Comment les produit-on ?
Les microalgues, préalablement sélectionnées pour leur richesse en huile peuvent être cultivées massivement, soit dans de grands bassins de plein air, soit dans des photobioréacteurs (tubes transparents). Les algues sont récoltées régulièrement et l’huile est extraite selon différents méthodes (centrifugation, traitement au solvant, lyse thermique…). Ensuite on peut mettre en œuvre deux types de conversion de l’huile en biocarburant, identiques à ceux utilisés pour les huiles végétales classiques :
- la transestérification, qui fait réagir l’huile algale avec du méthanol ou de l’éthanol, produit un ester d’huile algale ou biodiesel, tout à fait comparable à celui obtenu à partir des autres types d’huiles végétales. Il peut être mélangé au gazole en proportion limitée à une dizaine de pourcent volume.
- l’hydrogénation catalytique qui fait réagir l’huile en présence d’hydrogène, suivie d’un hydrocraquage, produit des hydrocarbures qui peuvent être incorporés en quantité importante au gazole ou au kérosène.
Où en est la recherche ?
Nous n’en sommes qu’au stade des recherches en laboratoire. Il faut encore réaliser de nombreux progrès pour développer le processus de production à grande échelle et réduire les coûts (estimés actuellement à plus de 300 dollars le baril). Les bilans environnementaux et énergétiques représentent les enjeux majeurs. En effet, pour assurer la viabilité économique de la filière de production de biocarburants à partir de microalgues, il faut réduire fortement les consommations d’énergie sur l’ensemble de la chaine. Les recherches visent donc d’abord à sélectionner en laboratoire des souches robustes et à forte teneur en lipides. Il faut également développer des procédés de culture optimisés, assurant une productivité élevée, sur de longues périodes et pour de gros volumes. Les efforts doivent porter aussi sur les procédés de séparation eau/biomasse et d’extraction de l’huile qui sont particulièrement consommateurs en énergie. Enfin, pour assurer la rentabilité de la filière, il faut trouver des marchés de valorisation de masse pour les coproduits.
Et à IFP Energies nouvelles ?
À IFP Energies nouvelles, il nous semble important de mener au préalable une étude approfondie en termes de bilans technico-économique, énergétique et environnemental, afin de préciser les verrous, évaluer les marges de progrès attendus et définir les axes de recherche.
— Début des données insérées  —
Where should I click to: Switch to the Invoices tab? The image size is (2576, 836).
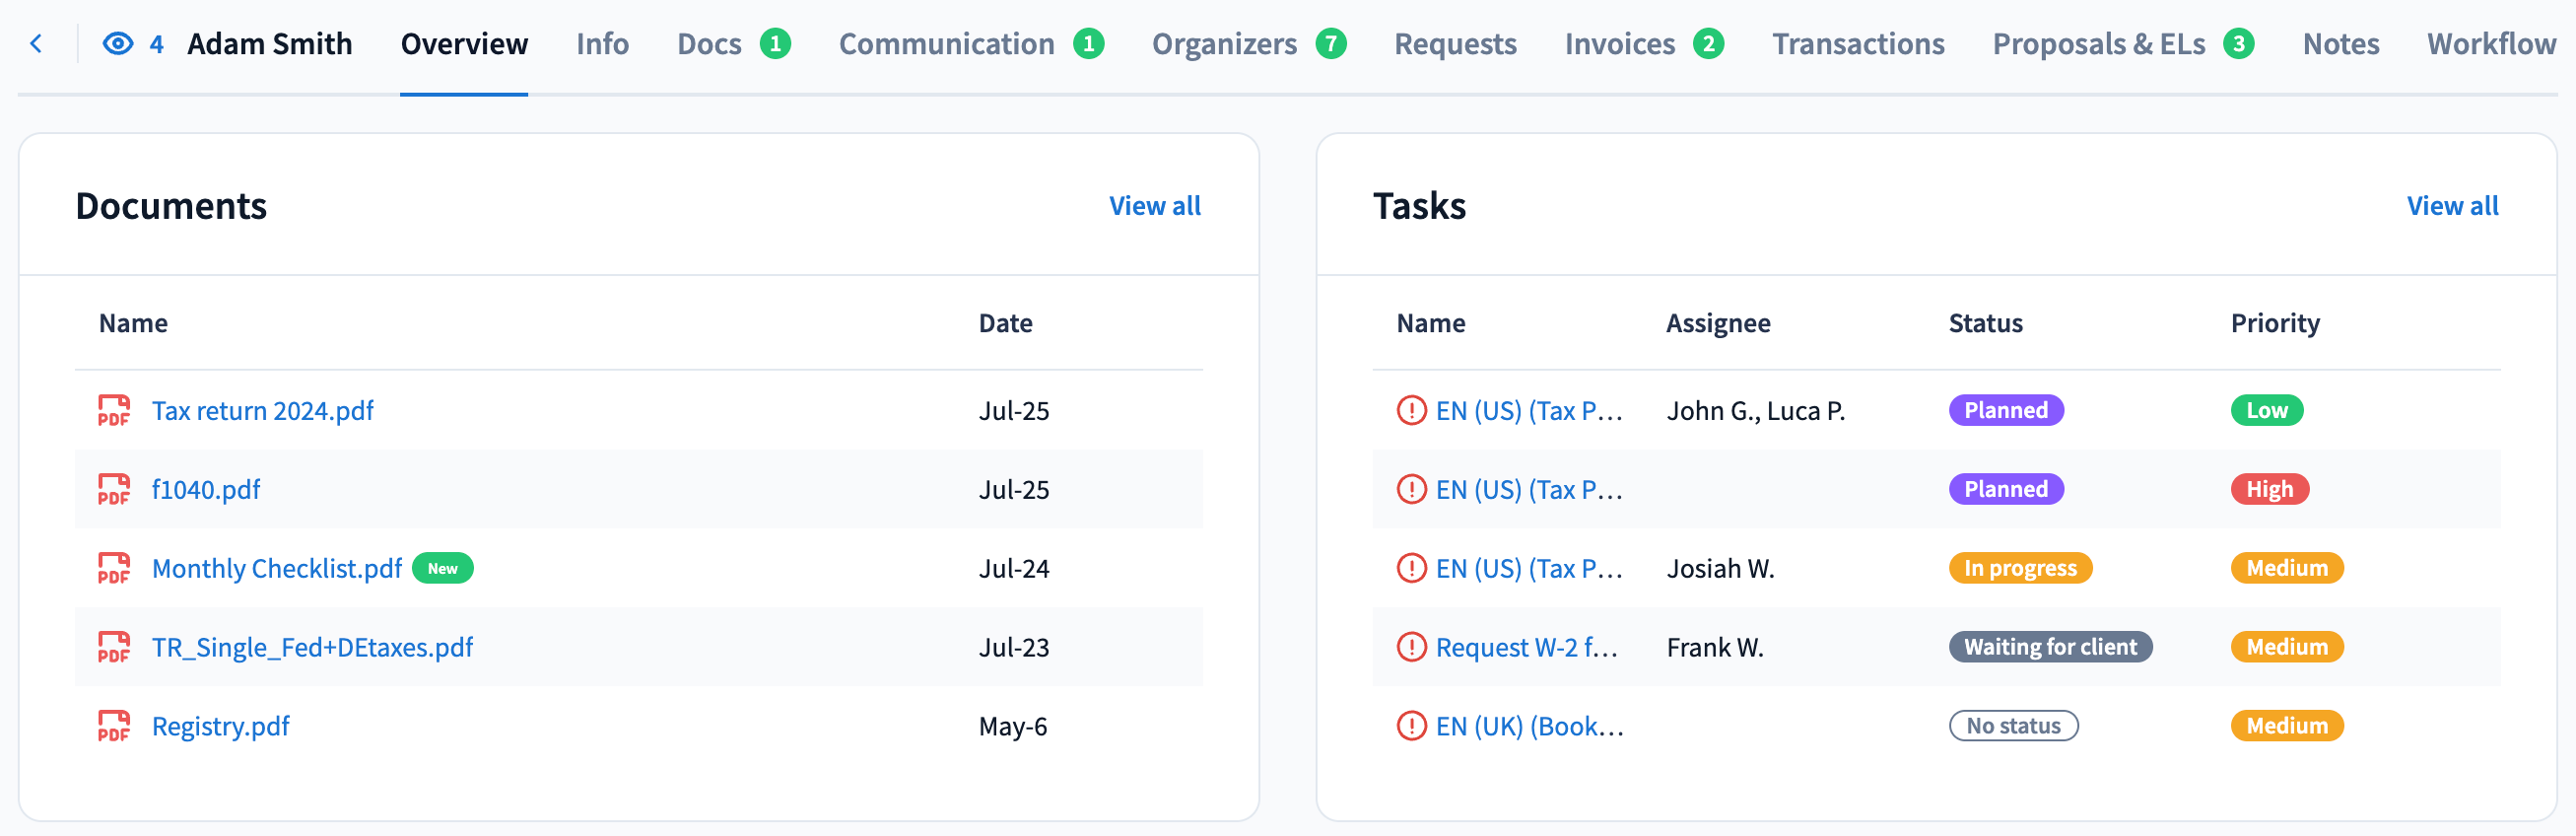(1619, 44)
Dans cet esprit, nous avons mis en place au niveau national un groupe de réflexion et de partage associant la grande majorité des acteurs clés du domaine (Airbus-EADS, Ifremer, INRA, Sofiprotéol…). Notre objectif est de fédérer les forces et de réfléchir aux orientations nécessaires pour construire une filière industrielle de production de biocarburants à partir de microalgues. C’est une filière prometteuse mais il reste à démontrer qu’elle est durable et économiquement viable.